The tornado ripped off the first-floor framing and flooring and blew it off the site.
His parents, grandparents and great-grandmother were living during construction with relatives, the Weaver family, a few doors down Jefferson. The tornado badly damaged that home, but after the storm it caught fire and was destroyed.
The Weaver-High clan then moved in with other relatives, the Ledyards, on South Church Street, which was not damaged.
The Highs, Weavers and Ledyards all shared blood kinship with a famous Tupeloan, U.S. Rep. John M. Allen, best known as “Private John” and for whom the federal fish hatchery in Tupelo is named.
Allen had owned the land on Jefferson where the Weaver and High houses were built.
Allen was Jim High’s great-grandfather.
High said that when he was a young child in the 1940s, some reconstruction of houses and apartment buildings continued on Madison, Jefferson and Allen streets, all in the zone of destruction. He and friends used the scrap end-pieces of lumber as toys.
High said his parents told him the contract workers who had been building their family residence returned only two days after the tornado and started over from the ground up.
“I think people today do not understand that Tupelo was a small town in 1936, and a tornado of this magnitude was almost unbelievable. I believe 233 were killed, and that was a lot of people from a small community,” High said.
Vaughn Grisham, whose long-term studies of Tupelo’s history, economic profile and community life have become authoritative, said the tornado provided both a challenge and opportunity for leadership.
Grisham, a retired professor of sociology at the University of Mississippi and active consultant, said Tupelo Journal owner and executive editor George McLean used his newspaper – now the Daily Journal – to focus, stimulate and rally organized response and redirection of the city’s resources and goals.
“It is certainly partially true that the ‘Tupelo Spirit’ drove the recovery, but McLean and others used the opportunity as a leverage point to mobilize the community,” Grisham said.
Grisham said Tupelo retained significant momentum from having become TVA’s first city in 1934 and used to advantage a huge outpouring of assistance from the National Guard and private relief.
“The town depended very heavily on outside help,” Grisham said, noting that U.S. Rep.
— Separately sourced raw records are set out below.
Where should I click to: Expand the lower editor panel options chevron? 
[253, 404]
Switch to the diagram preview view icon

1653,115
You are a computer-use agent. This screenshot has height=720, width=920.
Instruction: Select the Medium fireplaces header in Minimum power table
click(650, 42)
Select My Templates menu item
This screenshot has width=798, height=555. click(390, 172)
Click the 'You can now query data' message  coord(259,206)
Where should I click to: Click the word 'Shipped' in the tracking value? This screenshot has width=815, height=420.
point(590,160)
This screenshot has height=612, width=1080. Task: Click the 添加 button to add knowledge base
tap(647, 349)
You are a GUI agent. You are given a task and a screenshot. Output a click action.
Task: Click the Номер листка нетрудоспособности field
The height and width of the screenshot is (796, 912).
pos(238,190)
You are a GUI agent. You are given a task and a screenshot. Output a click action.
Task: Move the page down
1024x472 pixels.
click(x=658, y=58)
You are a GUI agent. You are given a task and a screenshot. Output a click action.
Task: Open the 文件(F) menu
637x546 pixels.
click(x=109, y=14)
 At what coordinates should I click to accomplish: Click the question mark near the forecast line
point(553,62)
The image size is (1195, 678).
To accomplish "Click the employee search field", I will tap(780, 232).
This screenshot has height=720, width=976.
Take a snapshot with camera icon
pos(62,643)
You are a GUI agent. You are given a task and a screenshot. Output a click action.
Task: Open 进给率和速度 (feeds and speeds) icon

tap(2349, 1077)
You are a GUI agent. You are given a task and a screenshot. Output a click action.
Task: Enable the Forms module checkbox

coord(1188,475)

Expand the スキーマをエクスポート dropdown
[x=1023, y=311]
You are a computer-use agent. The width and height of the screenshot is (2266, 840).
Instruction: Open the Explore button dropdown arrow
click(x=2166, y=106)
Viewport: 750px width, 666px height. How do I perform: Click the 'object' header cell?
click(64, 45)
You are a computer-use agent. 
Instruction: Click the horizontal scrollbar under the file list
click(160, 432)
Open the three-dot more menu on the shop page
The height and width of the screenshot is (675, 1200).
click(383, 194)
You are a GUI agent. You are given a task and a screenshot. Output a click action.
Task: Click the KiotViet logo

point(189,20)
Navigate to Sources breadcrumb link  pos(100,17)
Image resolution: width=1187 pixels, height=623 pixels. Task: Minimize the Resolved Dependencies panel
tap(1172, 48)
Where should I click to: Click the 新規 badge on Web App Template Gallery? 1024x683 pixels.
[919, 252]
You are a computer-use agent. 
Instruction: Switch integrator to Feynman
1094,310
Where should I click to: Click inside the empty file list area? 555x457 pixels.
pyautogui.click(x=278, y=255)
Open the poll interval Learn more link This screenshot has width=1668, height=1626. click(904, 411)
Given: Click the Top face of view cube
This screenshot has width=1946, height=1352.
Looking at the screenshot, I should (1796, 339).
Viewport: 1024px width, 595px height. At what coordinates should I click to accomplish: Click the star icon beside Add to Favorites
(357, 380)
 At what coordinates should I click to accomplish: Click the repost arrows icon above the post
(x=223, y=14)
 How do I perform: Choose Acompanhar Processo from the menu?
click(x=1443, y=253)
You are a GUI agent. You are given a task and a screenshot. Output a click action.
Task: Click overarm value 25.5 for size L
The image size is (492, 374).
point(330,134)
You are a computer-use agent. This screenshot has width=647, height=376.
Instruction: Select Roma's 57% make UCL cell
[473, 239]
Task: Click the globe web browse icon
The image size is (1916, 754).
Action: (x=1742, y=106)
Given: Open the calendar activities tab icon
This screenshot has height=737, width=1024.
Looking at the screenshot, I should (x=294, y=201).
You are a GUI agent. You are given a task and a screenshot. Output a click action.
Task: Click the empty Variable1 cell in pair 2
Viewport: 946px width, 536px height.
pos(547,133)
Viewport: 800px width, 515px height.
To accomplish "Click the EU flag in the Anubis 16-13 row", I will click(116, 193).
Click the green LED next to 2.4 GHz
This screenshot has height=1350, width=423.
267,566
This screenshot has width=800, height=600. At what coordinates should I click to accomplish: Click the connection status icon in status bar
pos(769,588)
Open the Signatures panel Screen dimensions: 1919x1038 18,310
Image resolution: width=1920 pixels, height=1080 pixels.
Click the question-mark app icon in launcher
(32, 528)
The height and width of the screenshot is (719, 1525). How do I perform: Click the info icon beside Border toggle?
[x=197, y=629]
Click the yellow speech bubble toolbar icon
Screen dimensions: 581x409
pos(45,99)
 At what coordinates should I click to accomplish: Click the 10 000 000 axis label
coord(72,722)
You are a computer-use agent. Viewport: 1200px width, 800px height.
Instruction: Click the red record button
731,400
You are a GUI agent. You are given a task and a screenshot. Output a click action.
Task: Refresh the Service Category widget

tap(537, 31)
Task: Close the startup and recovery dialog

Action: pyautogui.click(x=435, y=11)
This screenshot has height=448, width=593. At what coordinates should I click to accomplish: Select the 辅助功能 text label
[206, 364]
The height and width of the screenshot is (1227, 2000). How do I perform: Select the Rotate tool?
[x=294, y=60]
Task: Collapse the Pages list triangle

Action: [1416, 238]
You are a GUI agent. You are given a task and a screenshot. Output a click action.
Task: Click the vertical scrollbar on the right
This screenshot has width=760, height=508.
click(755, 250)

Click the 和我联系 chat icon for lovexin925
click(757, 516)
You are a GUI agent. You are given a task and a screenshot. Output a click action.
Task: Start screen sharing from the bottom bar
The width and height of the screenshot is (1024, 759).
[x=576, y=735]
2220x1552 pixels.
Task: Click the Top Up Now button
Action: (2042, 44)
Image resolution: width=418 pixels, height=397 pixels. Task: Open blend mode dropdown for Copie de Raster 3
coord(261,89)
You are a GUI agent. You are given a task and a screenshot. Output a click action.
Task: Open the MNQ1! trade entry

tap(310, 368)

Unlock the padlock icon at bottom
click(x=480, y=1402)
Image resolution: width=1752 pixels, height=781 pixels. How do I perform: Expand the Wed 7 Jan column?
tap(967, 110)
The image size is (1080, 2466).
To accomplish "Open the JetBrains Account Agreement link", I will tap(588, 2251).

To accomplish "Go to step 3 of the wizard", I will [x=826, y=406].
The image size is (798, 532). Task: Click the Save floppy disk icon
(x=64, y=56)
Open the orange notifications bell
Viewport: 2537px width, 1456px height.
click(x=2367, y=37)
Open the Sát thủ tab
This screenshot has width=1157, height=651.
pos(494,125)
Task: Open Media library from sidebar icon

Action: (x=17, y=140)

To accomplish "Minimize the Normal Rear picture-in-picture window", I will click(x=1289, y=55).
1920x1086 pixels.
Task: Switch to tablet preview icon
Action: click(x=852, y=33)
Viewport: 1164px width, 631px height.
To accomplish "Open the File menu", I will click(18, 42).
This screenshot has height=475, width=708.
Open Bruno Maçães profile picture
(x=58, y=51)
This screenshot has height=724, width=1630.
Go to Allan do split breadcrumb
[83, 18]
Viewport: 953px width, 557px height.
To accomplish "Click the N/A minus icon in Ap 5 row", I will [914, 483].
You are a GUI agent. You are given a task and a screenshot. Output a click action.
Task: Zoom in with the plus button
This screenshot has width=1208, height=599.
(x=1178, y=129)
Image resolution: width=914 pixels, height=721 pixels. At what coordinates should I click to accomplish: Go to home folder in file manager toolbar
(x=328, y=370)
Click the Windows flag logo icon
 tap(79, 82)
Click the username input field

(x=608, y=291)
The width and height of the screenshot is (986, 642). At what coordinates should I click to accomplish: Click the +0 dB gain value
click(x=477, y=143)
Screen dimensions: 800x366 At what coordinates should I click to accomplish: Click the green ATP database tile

John Rankin, D-Tupelo, still close to the Franklin Roosevelt administration at the time, used his influence to aid recovery.
High, a longtime Tupelo business owner and civic leader until semi-retirement, said that after the tornado the community made up its mind to rebuild stronger and become more progressive.
“World War II started only five years later,” he said, “and I think that set aside many lingering worries about the tornado, and then after the war, we started the growth that continues.”